Not Losing the Thought

Welcome! This blog is largely a solution to a pet peeve of mine: recalling a day-old shower thought that feels substantive when conceived, but escapes my grasp as I struggle to situate myself in the same mental workspace where the idea made sense.

Attempting to put words to these thoughts as they arise will yield one of two outcomes. Either I manage to crystallize an idea I’m proud of, or I see the mirage for what it is, and I don’t have to waste more time trying to resuscitate something without bite. Sounds like a win-win. At the very least, my writing will improve.

So, what will I write about?

  • A consistent and coherent philosophy. Kant was the last great philosopher brave enough to advance a theory of everything: metaphysics, epistemology, ethics, and the philosophy of mind, language, logic, math, science, and politics. More territory means more places to be wrong. But it didn’t take a whole lot of physics to explain both fusion in the Sun and transistors on a chip, and I think a philosophical theory of everything that is unified around a few central principles is within our grasp. I’m going to take a stab at that here.
  • AI capabilities and alignment research. What timing to be alive during the takeoff. There’s a Doomsday argument waiting to be formulated here. On the capabilities side, I’m interested in self-play RL, byte-level tokenization, architectural primitives to replace attention, hierarchical JEPA, and looped / recurrent transformers.
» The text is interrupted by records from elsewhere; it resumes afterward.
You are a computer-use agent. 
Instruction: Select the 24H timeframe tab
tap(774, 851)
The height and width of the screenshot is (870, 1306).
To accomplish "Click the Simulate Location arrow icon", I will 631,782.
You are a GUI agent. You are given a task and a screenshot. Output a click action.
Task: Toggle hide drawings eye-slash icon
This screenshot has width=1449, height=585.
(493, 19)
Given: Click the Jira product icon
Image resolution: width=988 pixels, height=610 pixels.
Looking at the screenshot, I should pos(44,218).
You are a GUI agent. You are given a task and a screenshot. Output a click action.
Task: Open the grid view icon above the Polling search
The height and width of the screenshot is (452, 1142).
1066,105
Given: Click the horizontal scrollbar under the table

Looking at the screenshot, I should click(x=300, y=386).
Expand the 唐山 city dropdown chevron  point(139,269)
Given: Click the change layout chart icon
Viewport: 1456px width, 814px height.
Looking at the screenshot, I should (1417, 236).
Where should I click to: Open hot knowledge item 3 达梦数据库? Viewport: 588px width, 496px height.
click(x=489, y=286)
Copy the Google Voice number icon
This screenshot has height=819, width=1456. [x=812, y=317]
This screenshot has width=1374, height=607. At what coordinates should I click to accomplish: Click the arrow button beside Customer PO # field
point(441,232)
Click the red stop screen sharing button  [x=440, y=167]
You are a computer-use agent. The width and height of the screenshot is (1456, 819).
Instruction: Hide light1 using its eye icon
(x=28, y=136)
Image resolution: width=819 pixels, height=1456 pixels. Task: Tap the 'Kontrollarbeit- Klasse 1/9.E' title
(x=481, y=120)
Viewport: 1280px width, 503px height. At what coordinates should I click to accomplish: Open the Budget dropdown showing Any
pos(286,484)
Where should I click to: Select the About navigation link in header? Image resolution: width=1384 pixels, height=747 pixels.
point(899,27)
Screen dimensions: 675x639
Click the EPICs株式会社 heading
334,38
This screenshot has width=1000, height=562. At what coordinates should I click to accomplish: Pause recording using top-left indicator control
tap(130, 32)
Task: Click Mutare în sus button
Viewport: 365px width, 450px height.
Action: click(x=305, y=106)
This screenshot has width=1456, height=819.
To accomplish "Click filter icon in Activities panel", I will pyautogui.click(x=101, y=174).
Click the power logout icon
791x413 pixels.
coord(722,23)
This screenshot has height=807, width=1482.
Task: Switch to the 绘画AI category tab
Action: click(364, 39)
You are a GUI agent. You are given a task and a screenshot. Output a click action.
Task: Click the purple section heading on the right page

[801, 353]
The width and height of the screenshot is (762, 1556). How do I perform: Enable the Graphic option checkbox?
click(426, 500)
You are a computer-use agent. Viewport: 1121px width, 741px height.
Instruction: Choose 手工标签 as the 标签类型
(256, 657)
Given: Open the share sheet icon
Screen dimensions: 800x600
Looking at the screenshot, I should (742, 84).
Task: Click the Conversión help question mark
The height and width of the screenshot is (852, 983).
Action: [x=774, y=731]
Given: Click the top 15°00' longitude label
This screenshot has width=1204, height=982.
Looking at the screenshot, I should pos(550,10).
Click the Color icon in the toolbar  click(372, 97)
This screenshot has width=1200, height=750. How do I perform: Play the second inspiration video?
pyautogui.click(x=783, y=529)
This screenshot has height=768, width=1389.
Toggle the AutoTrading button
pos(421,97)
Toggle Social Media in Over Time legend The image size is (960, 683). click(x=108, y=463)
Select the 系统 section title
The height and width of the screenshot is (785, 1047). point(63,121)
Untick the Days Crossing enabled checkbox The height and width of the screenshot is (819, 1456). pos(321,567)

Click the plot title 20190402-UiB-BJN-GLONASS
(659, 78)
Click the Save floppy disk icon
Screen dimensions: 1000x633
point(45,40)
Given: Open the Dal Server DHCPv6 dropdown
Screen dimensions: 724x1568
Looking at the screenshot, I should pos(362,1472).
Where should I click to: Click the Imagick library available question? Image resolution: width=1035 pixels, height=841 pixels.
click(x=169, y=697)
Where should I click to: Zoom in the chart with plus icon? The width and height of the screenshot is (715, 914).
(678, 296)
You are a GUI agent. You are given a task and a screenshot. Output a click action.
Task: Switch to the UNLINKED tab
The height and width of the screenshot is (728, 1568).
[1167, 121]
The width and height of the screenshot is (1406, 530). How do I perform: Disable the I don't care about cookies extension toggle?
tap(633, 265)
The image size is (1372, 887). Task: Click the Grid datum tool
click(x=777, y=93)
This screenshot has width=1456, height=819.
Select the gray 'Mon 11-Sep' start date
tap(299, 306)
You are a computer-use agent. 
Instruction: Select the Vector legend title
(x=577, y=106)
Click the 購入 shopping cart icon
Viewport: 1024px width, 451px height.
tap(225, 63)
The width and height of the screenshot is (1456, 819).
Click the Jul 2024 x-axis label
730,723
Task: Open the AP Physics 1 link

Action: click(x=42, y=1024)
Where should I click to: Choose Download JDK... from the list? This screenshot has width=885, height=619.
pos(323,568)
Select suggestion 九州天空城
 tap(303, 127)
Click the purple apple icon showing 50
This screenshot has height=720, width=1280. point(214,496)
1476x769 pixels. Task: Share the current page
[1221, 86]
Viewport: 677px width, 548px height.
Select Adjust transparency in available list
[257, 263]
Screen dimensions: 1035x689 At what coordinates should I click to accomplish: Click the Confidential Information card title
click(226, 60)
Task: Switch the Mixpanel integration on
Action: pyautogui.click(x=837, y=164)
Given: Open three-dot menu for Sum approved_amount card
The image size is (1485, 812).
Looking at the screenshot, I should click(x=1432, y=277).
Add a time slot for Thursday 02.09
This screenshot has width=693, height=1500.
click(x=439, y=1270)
On the alignment side, I’m interested in weak-to-strong generalization + knowledge distillation, meta-models of LLM activations, RSA/CCA.
  • Economic + political forecasts and concerns. I’m concerned about malicious AI use in cyber and bioweapons, a US-China race to the bottom, institutional fragility, value lock-in, and coordination failures that outpace our foresight.
  • Useful framings of the world. More didactic than exploratory. I hope to write about incentives and understanding agentic interactions through the intentional stance. Selection bias and how to extrapolate to the view from nowhere. Bifurcation theory and how phase transitions show up in all kinds of systems you thought were linear.
  • A Tyler Cowen-esque weekly reading list.